You’re excited. They’re excited.

You’re both hoping this is the perfect fit. 

Then you hand them a printed worksheet, an LMS course, or worse — send them to a full day instructor led session for onboarding training.

Your new employee went from excited to bored in a snap.

Not great, right?

Organizations have been stepping up their game when it comes to orientation, giving employees cool swag, team parties, and onboarding buddies — but the training part of the onboarding process is often forgotten.

Your onboarding training is an important part of your new employees’ first impression. And outdated courses that overwhelm employees with too much information all at once don’t create a great impression of your organization’s investment in employee growth. 

That’s why many organizations are turning to a game-based approach to onboarding training.

Why Use Game-Based Learning for Onboarding?

First of all, there’s no getting around that full day classroom sessions and LMS courses aren’t the most engaging kind of training.

In fact, most employees would call them boring.

The point of onboarding training is to quickly get new hires up-to-speed so they become productive faster. But you also want to make sure you’re making a good impression with new employees (so they stick around).

Game-based learning helps you achieve both of those goals by making your training fun — and more manageable for new employees.

Most game-based learning is broken up into smaller bite-sized sessions. This makes it easier for new employees to learn and retain your onboarding content. Instead of blasting them with full day sessions, content is prioritized and structured so they learn the basics then expand on those over time. 

Game-based learning also uses best practices from cognitive psychology to make sure your employees learn, remember, and apply more of the information provided in training. The microlearning structure also helps new hires learn faster — getting them job-ready quicker. 

Plus, game-based learning makes your onboarding programs engaging and modern. Which is definitely a better first impression than a boring LMS course.

3 Expert Tips for Effective Game-Based Onboarding Training

Game-based learning can be a great way to make your onboarding training more engaging and effective — but only if it’s applied correctly.

You can’t just add points and badges and expect miracles. 

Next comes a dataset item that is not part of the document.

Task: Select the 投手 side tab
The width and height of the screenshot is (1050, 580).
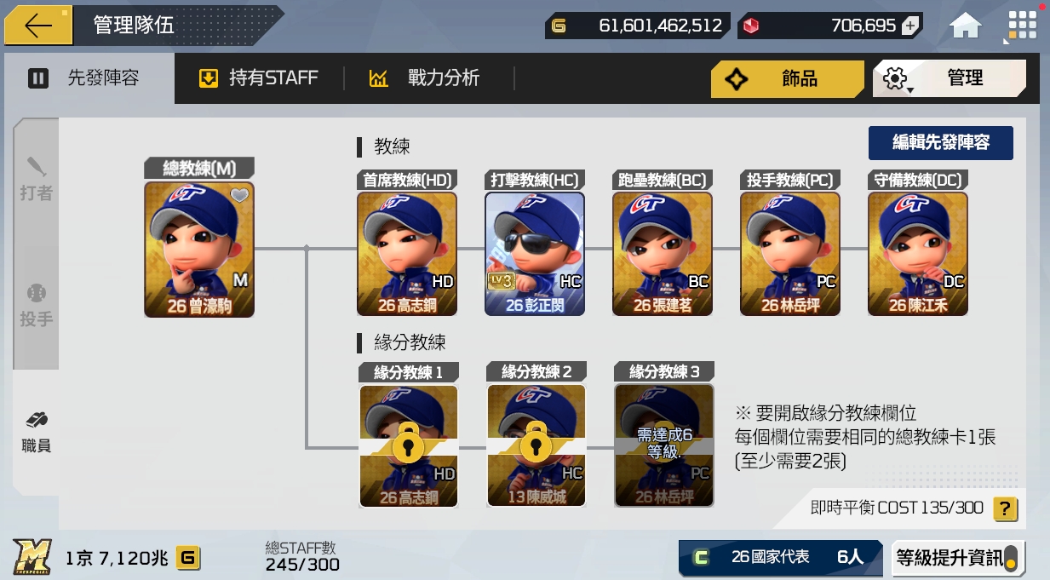Action: tap(36, 307)
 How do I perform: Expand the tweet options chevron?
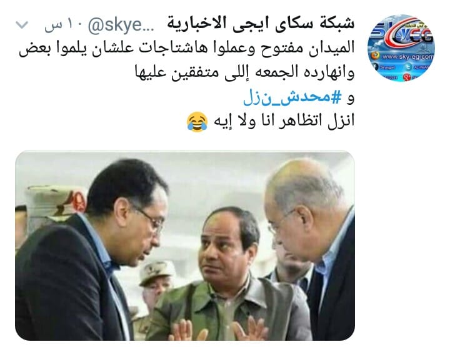coord(22,25)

With that in mind, here are 3 pro tips to help you build an effective game-based onboarding course.

1) Make Sure You Use Game-Based Learning Not Gamification

There is a difference between game-based learning and gamification. Make sure you are using the right one (hint: it’s game-based learning). 

Gamification is just adding game elements onto existing content. And I think we can all agree that giving new employees points for reading a PDF isn’t a great way to get them engaged with the training content — especially when those points have no context or value in the real-world.

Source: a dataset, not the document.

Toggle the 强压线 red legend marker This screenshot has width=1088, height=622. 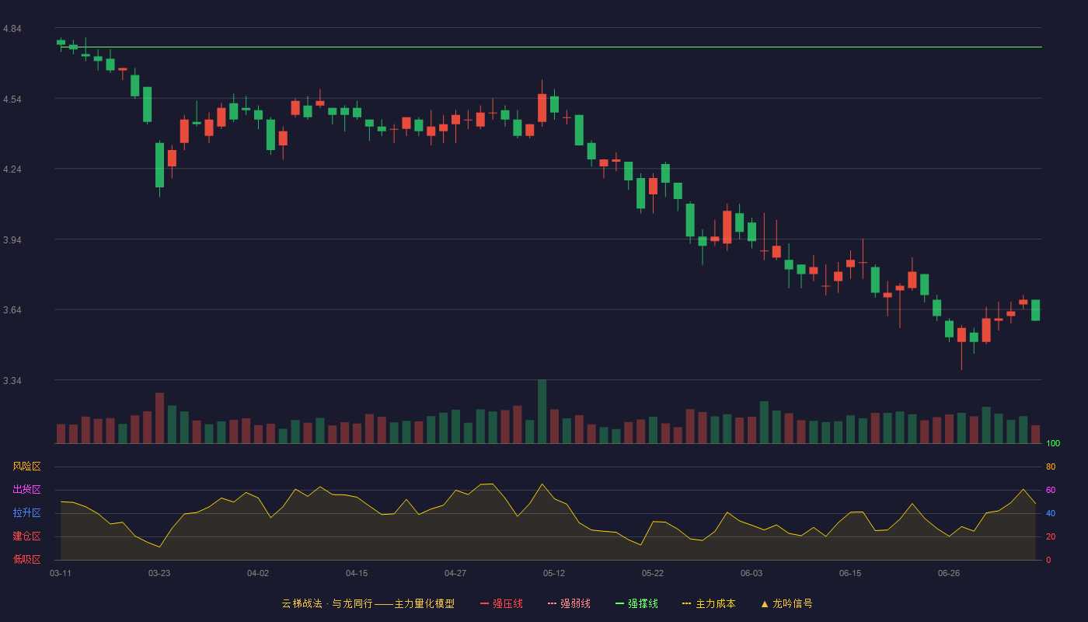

Game-based learning on the other hand transforms that PDF content into a game, so employees learn as they play. It’s a more active style of learning, and this helps improve learning outcomes and increase employee engagement. 

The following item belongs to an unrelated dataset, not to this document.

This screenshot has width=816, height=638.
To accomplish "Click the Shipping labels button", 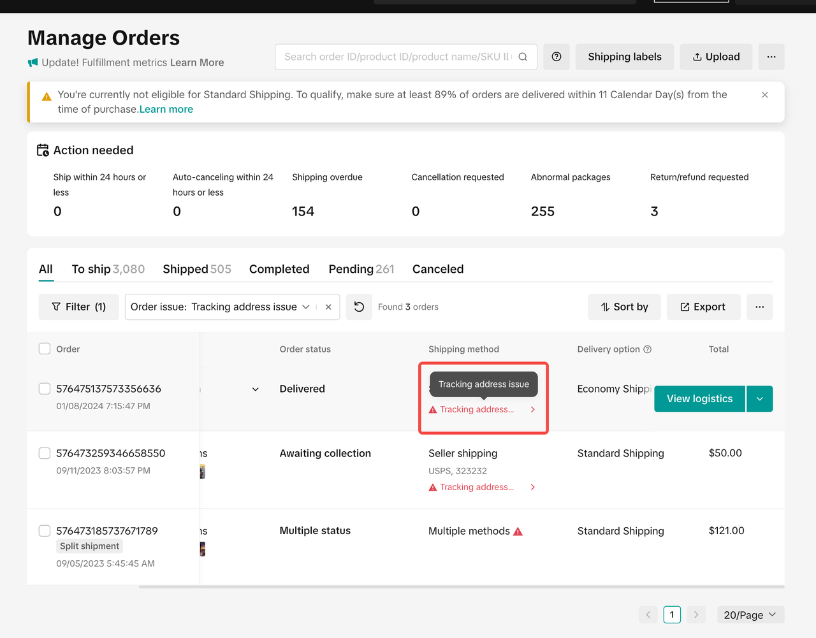I will (624, 57).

2) Match Your Content to Your Game-Type

Not all games are made equally, so when you are designing your game-based courses it’s important to consider the content you want employees to learn and select an appropriate game style.

For example, if you are creating a course on customer service skills, you probably don’t want to use a lot of quiz format games. Instead you’d use game modules like role-play scenarios that let you simulate consumer interactions. The format of the role-play game is better suited to the content in this case because it’s soft-skill based. It’s easier to develop your customer service skills by practicing interacting with customers than by taking quizzes on appropriate responses.

On the flip side, if you are creating a course on information security policies, you probably want to use more of the quiz format games than the role-play scenarios, since the goal of the course is more knowledge based than soft-skill based. There’s an absolute correct answer in many cases, which suits the style of a quiz game better than something that allows for more nuance (like a role-play scenario).

3) Align Game Narratives with Company Culture

Beyond aligning content to game style, you also want to align your game narrative to your company culture.

Ideally, your onboarding training will help new hires understand and buy-into company goals and values. An easy way to accomplish this is by nesting company ideals into relevant game narratives so as employees play and progress they are exposed to the values and goals of your company.

For example, if you are a financial institution you’d maybe build a game that challenges employees to level up a virtual bank by adding digital products. As they add digital products to their virtual bank, employees would see it grow and improve. This helps subtly impart the goals of the financial institution (transitioning to digital banking transactions) to new hires.

The Bottom Line

Game-based learning can help improve your onboarding training by making it more engaging and fun for new hires — improving their first impression of your company. Game-based learning also helps get new hires productive faster; using best practices from cognitive psychology to speed up learning and improve retention of training content.

Just remember, game-based learning isn’t a miracle fix. It’s a strategy.

Select appropriate game-modules for the content you need to teach, create relevant game narratives for your organization, and make sure you are transforming your content into games — not just adding unrelated points, badges and leaderboards to your existing content.